Word and element location lines:
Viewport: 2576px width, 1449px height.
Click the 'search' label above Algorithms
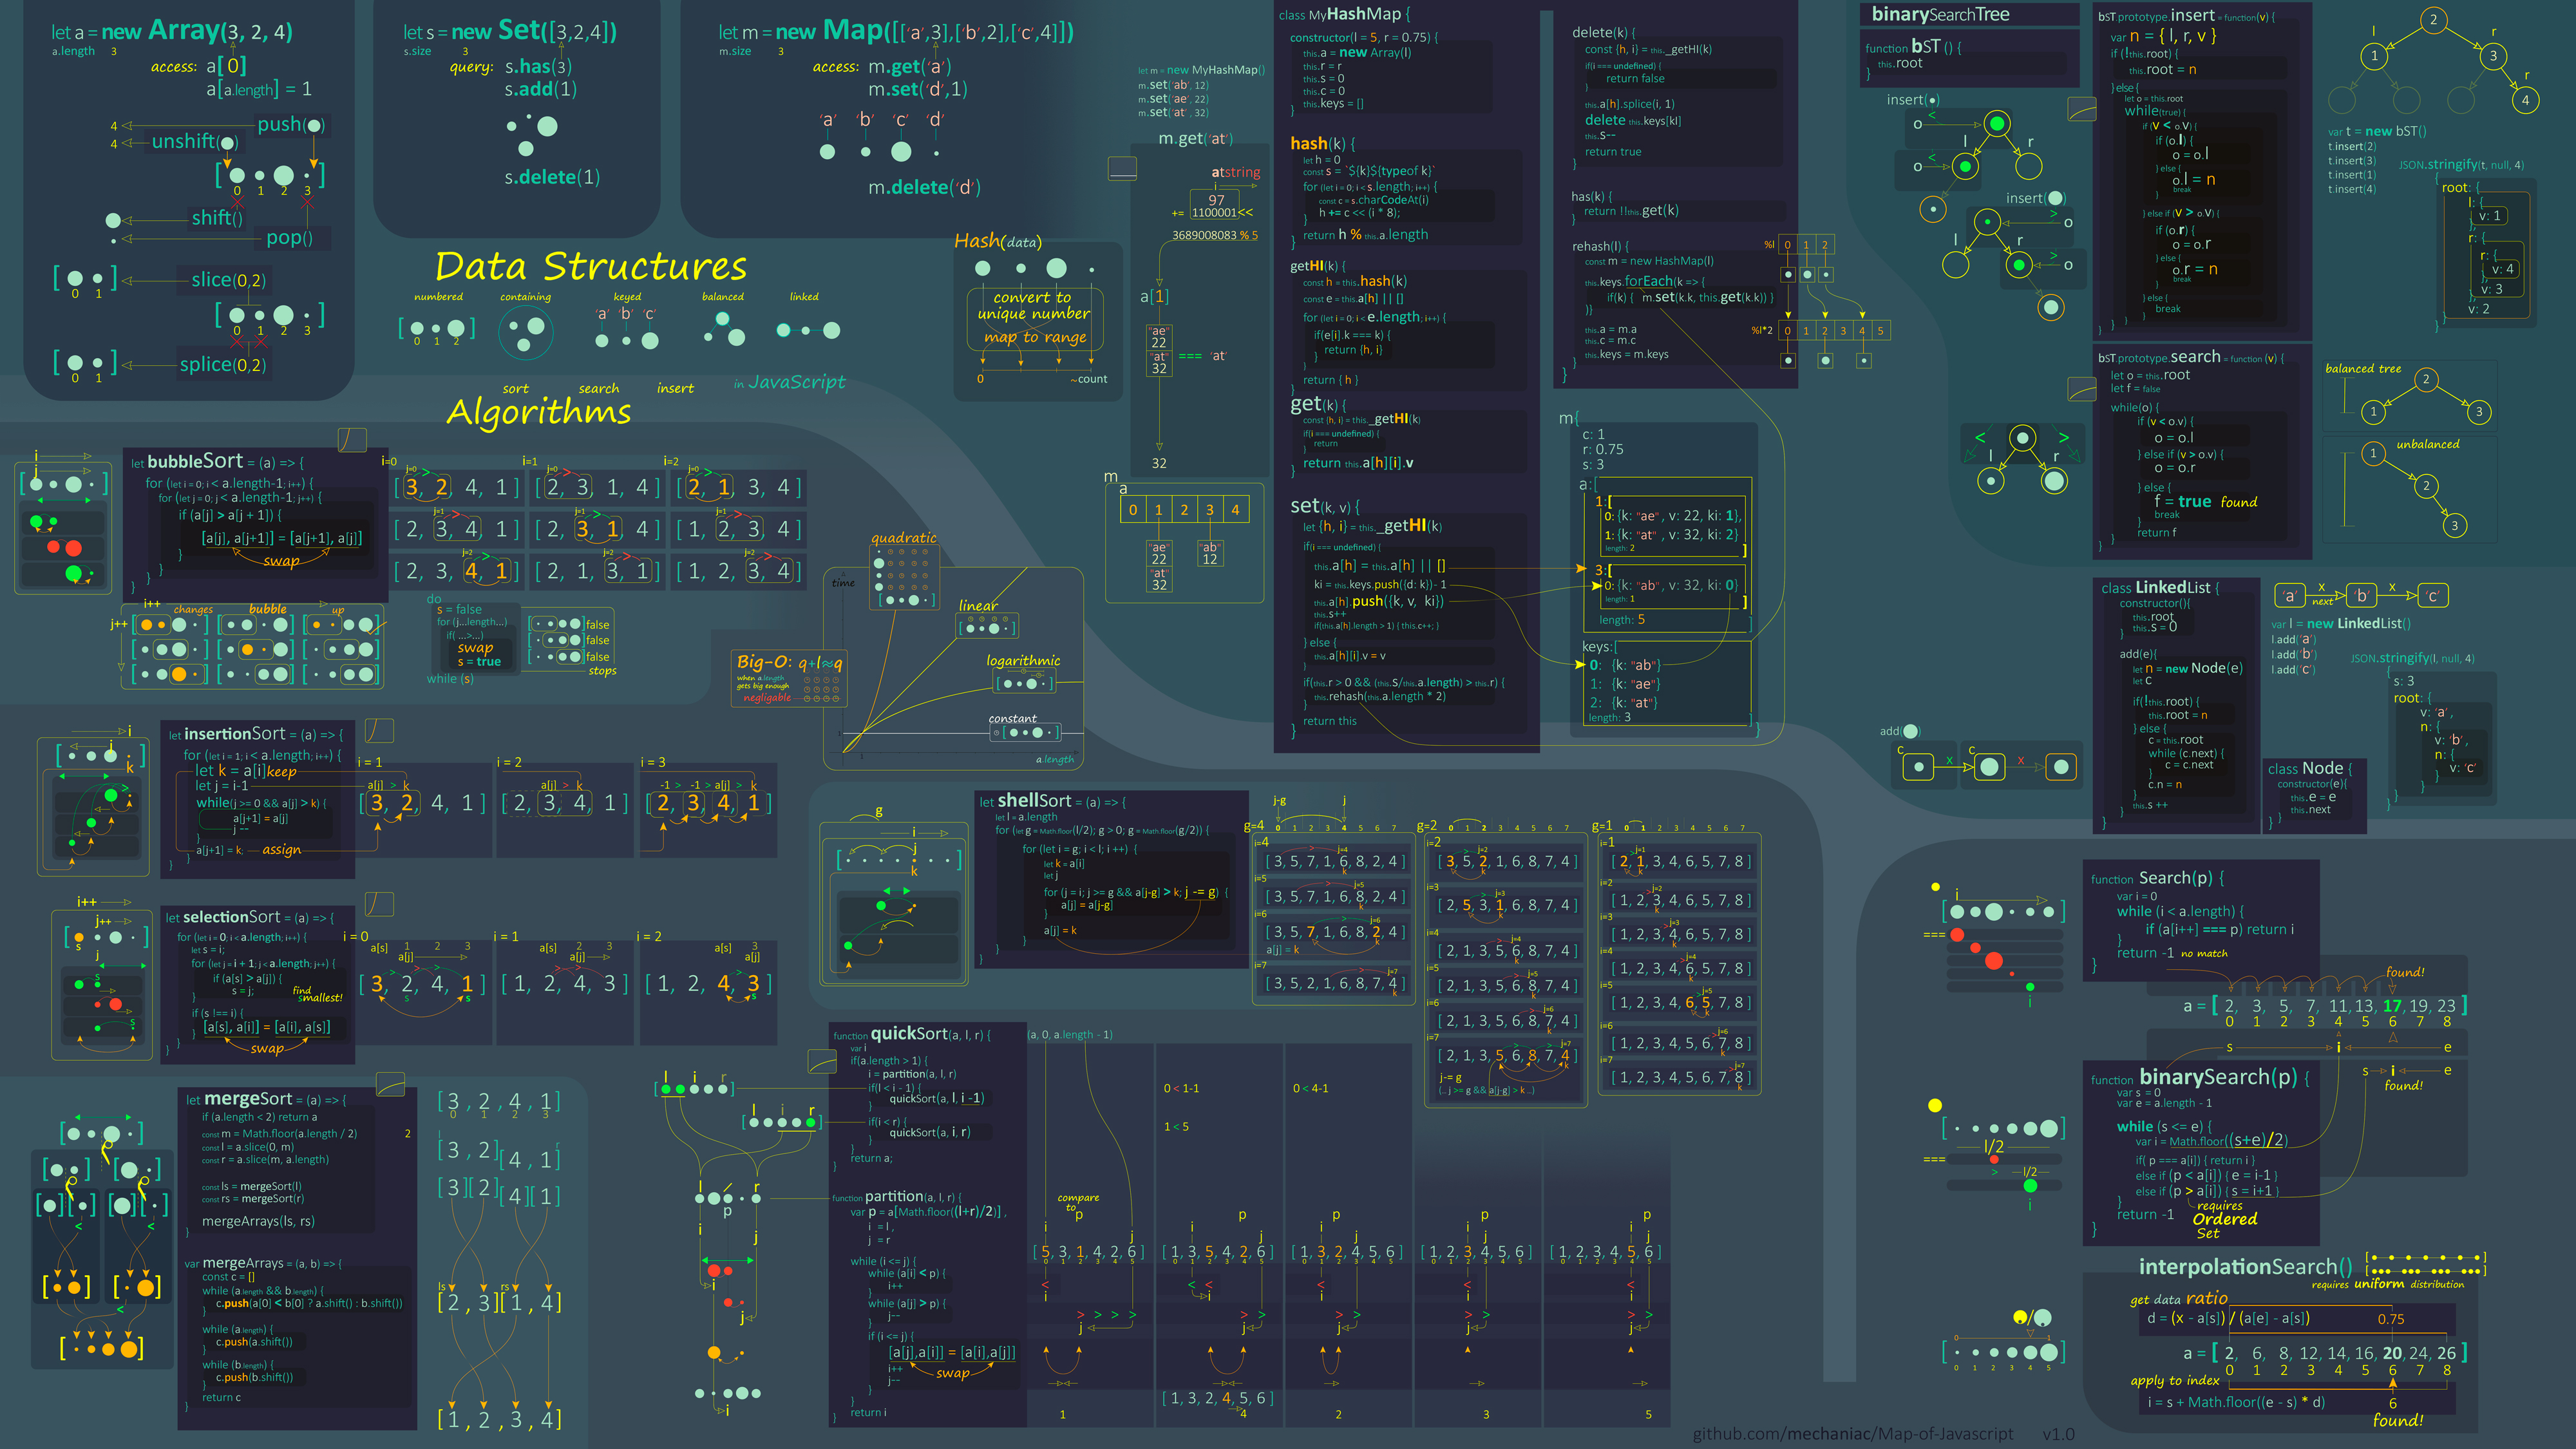tap(598, 389)

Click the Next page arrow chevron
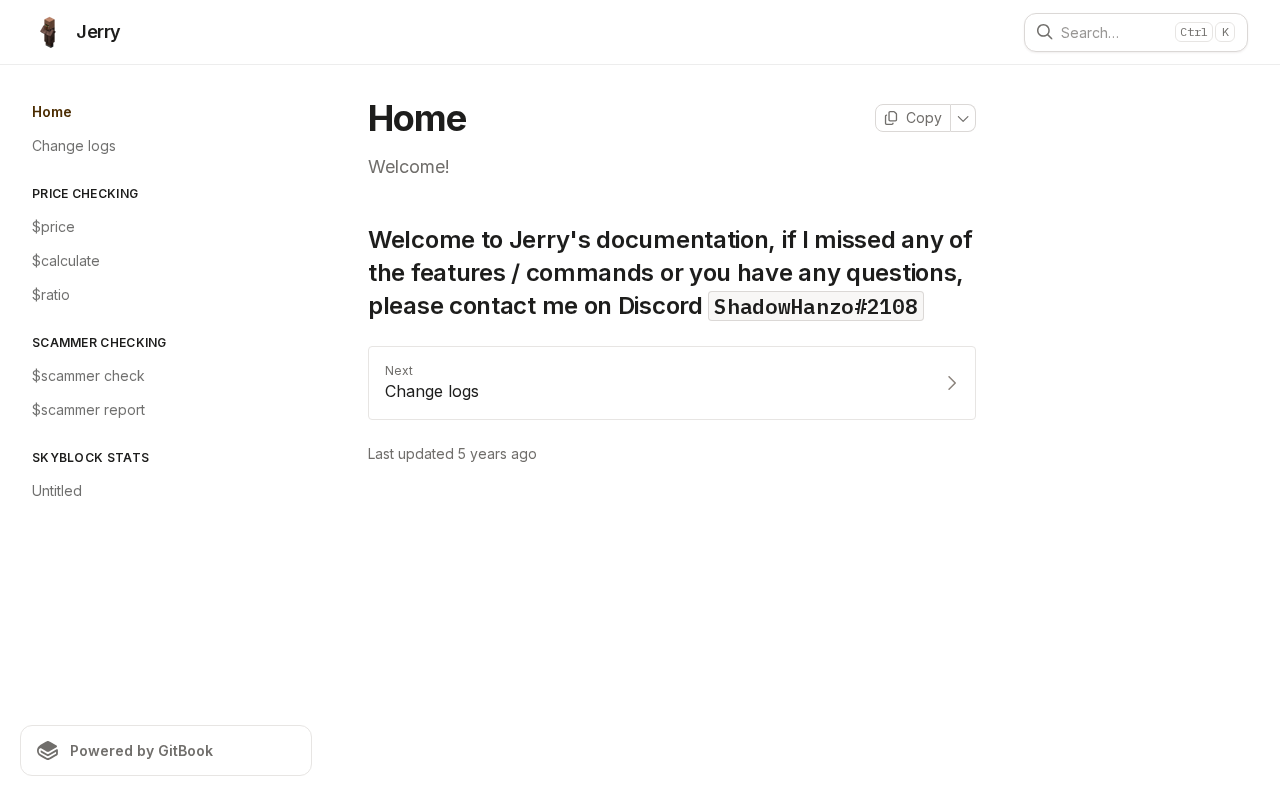[x=952, y=383]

• [Problem]
Write the lines above as a JSON list of strings, one string per line, with blank lines skipped and the pictures left out.

• [Written answer]
[
  "Viewport: 2576px width, 1449px height.",
  "Click the 'search' label above Algorithms",
  "tap(598, 389)",
  "Click the Next page arrow chevron",
  "[x=952, y=383]"
]